Notamment, cette peinture prend acte de la profonde mutation de notre
rapport au réel, sous
l’effet conjoint de la prolifération, la manipulation
et la circulation des images médiatiques, et
des innovations techniques qui bouleversent la vie quotidienne et les
usages sociaux. Thierry
Costesèque peint un monde changeant, contrasté et glissant,
sans toutefois s’attacher à une
imagerie clairement identifiable. La singularité de cette peinture
tient moins aux éléments
représentés — de simples traces, des gestes, des
zones colorées — qu’aux qualités de surface
qu’elle produit. La blancheur de la toile apprêtée
occupe la majeure partie des tableaux, en
particulier la zone centrale, comme évidée, ménageant
un espace visuellement vierge mais
vibrant en écho aux inscriptions périphériques,
parfois très ténues. Des transparences liquides
sont parsemées de points et d’empreintes, le bristol gouaché est
brutalement interrompu par
un petit bout de papier plastifié, des motifs sont dédoublés
en un bégaiement visuel qui
produit des espaces d’incertitude. Dans Le postmodernisme, ou
la logique du capitalisme
tardif, Fredric Jameson considère que le regard contemporain
se caractérise par le fait que « la
profondeur est remplacée par la surface, ou de multiples surfaces ».
Cela ne signifie pas
l’abandon des différentes strates qui constituent un espace
profond, mais leur rabattement au
premier plan.

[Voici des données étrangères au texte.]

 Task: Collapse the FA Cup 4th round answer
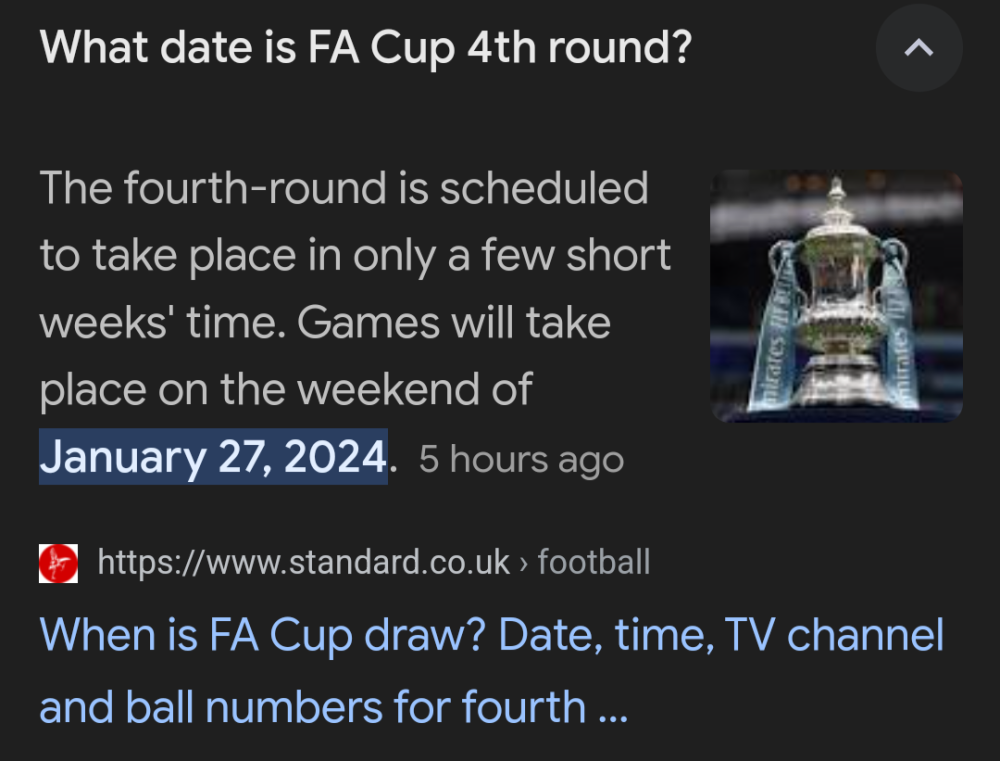pyautogui.click(x=918, y=49)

Dans la peinture de Thierry Costesèque, ces différentes
surfaces sont composées
comme une marqueterie subtile, si bien que, au sein d’un format
généralement réduit, l’oeil
passe sans cesse d’un type d’espace à un autre,
d’une saveur à une autre.
Les tableaux de Thierry Costesèque ne sont donc pas des écrans
où serait projeté le flux de
l’imagerie contemporaine, mais des objets dotés d’une
remarquable densité matérielle. Ce
sont les configurations formelles particulières, concrétisées
(au sens d’une concrétion) dans la
surface picturale qui font que ces tableaux ne sont réductibles
ni à une illustration, ni à une
imagerie, ni à un commentaire. Chaque toile est le lieu d’expérimentations
et d’élaborations
toujours très circonstanciées qui font que ces peintures
sont construites comme des
sédimentations paradoxales d’un univers visuel mouvant.